━━ Text section ━━

# Help: Paintwork peel, scaling and scratches



## Raptor_F22 (Apr 8, 2015)

Hi there,

Trying to help out a friend of mine. His Red BMW 1 series was in mint condition - I can testify to this having admired it for some time - but he came to me last week to tell me that his paintwork has suddenly deteriorated on two of the cars panels. The roof and the bonnet.

I've posted enhanced pics below (crappy smartphone camera). I can't work out what's caused this to happen. He hasn't been in an accident or resprayed the car since he owned it and there's been no damage from branches/animals etc.

It's almost as if the metal underneath is severely damaged and the paintwork has deteriorated to the point where it can no longer hide the defects.

I found it odd that there's a scaling type effect down the spine of the roof panel too.

Any ideas on what caused this?

*Roof panel*










*Bonnet panel*


----------



## BillyT (Jun 22, 2008)

looks like filler under the paint has went bad. i dont know but could be that?


----------



## savvyfox (Oct 3, 2015)

I'd go with BillyT paint sunk into filler scratches!


----------



## Sicskate (Oct 3, 2012)

I'll tell you exactly what that is, it's been painted previously with cheap crap products, most likely 1k lacquer without any uv protection, wrong reducer used or cheap primer. 

Needs stripping all the way back and redoing.


----------



## Raptor_F22 (Apr 8, 2015)

━━━
━━ Material supplied ━━

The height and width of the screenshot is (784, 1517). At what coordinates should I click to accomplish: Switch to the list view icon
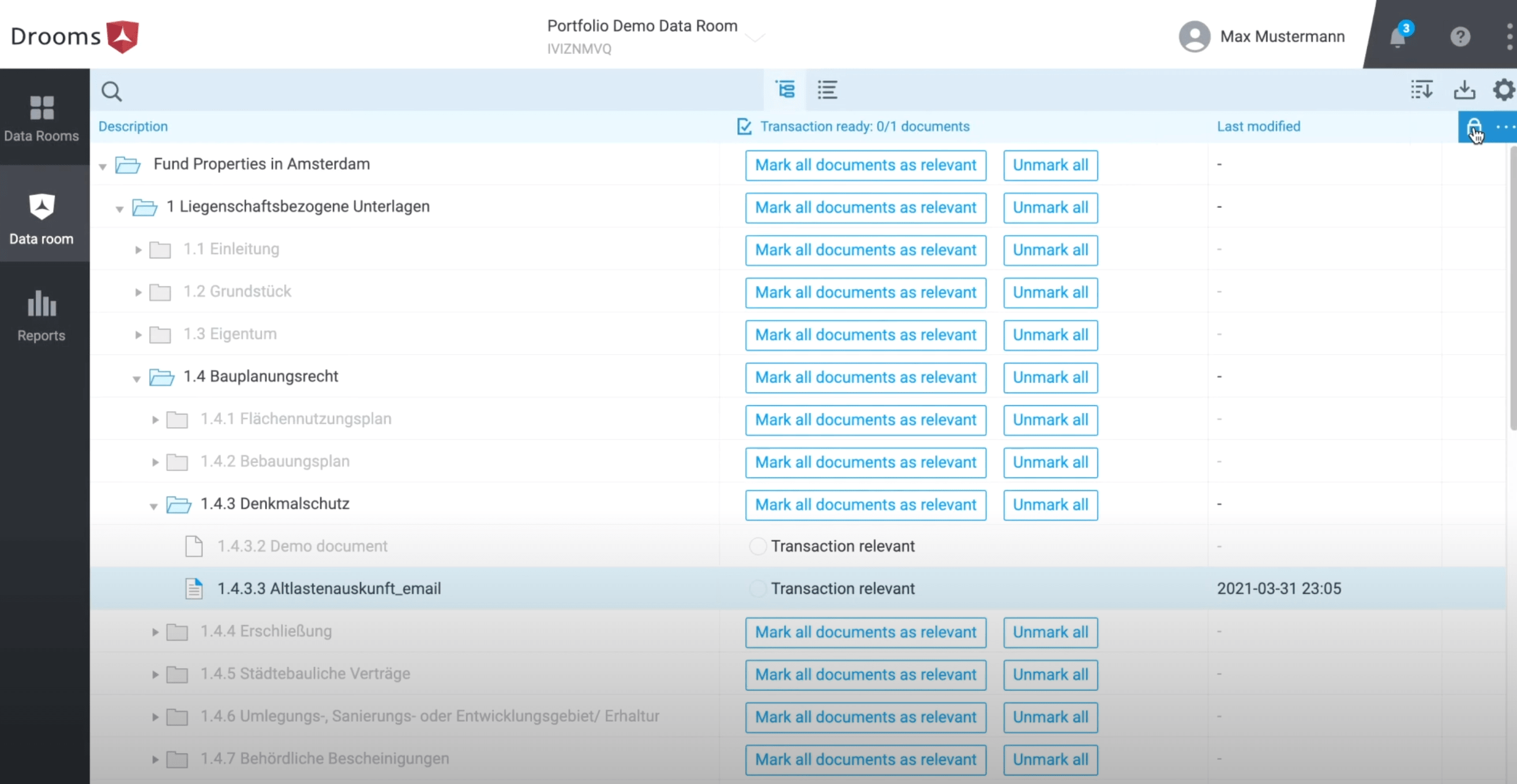click(827, 89)
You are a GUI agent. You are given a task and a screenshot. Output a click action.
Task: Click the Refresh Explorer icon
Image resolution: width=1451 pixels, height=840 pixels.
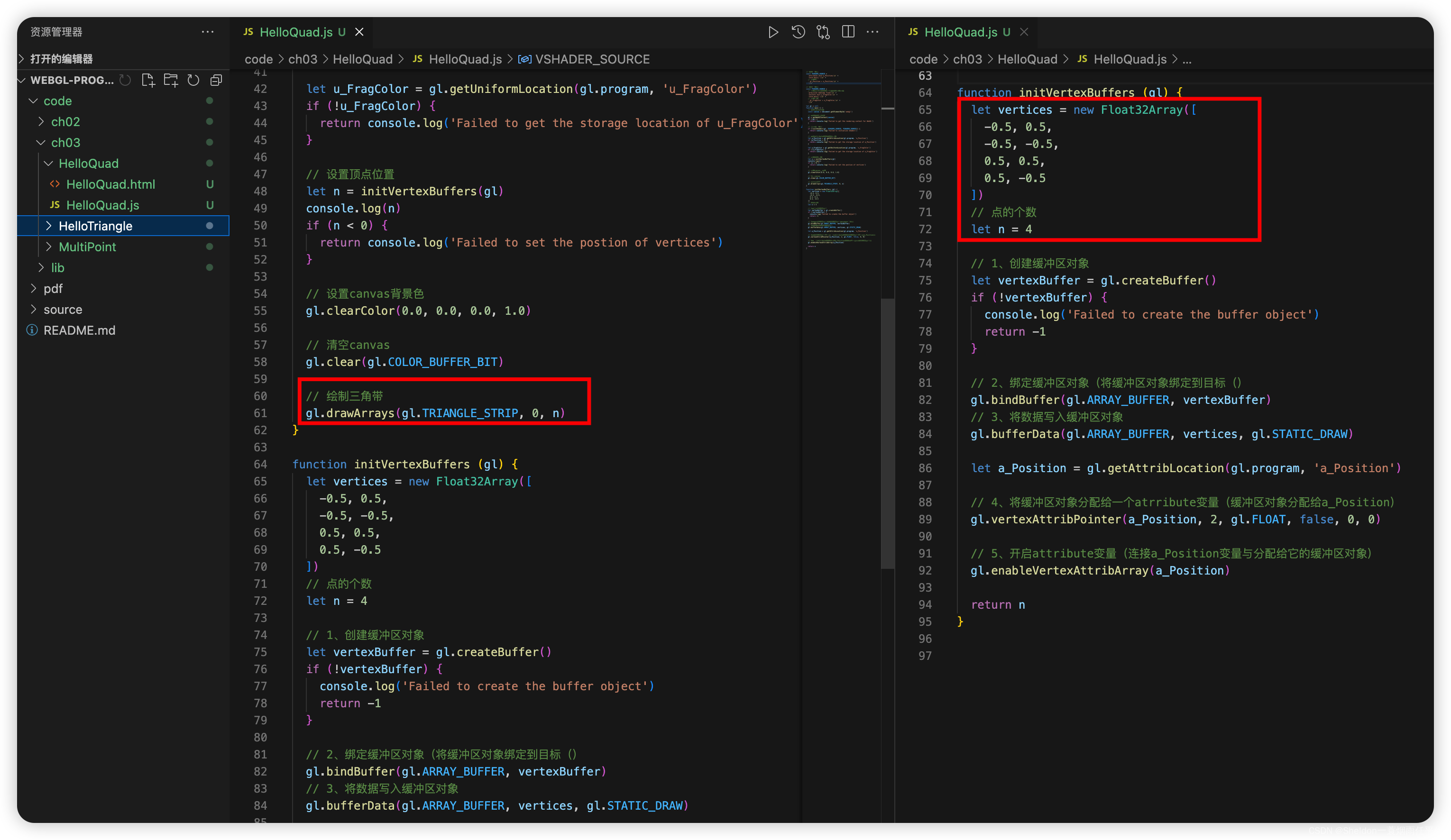(193, 80)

━━━

◆ Exercise A:
For each statement below, say yes or no as to whether it agrees with the paintwork thread above, and quote the exact words of the thread that decide it. (i) The paint damage appeared on the roof and the bonnet. (ii) The car was resprayed after the friend came to own it. (iii) Sicskate says the car needs stripping all the way back and redoing.
◆ Exercise B:
Set down word for word the part of the paintwork thread that opens with the words containing "# Help: Paintwork" and closes with "hide the defects.".

◆ Expected output A:
(i) Yes: "The roof and the bonnet."
(ii) No: "He hasn't been in an accident or resprayed the car since he owned it"
(iii) Yes: "Needs stripping all the way back and redoing."

◆ Expected output B:
# Help: Paintwork peel, scaling and scratches



## Raptor_F22 (Apr 8, 2015)

Hi there,

Trying to help out a friend of mine. His Red BMW 1 series was in mint condition - I can testify to this having admired it for some time - but he came to me last week to tell me that his paintwork has suddenly deteriorated on two of the cars panels. The roof and the bonnet.

I've posted enhanced pics below (crappy smartphone camera). I can't work out what's caused this to happen. He hasn't been in an accident or resprayed the car since he owned it and there's been no damage from branches/animals etc.

It's almost as if the metal underneath is severely damaged and the paintwork has deteriorated to the point where it can no longer hide the defects.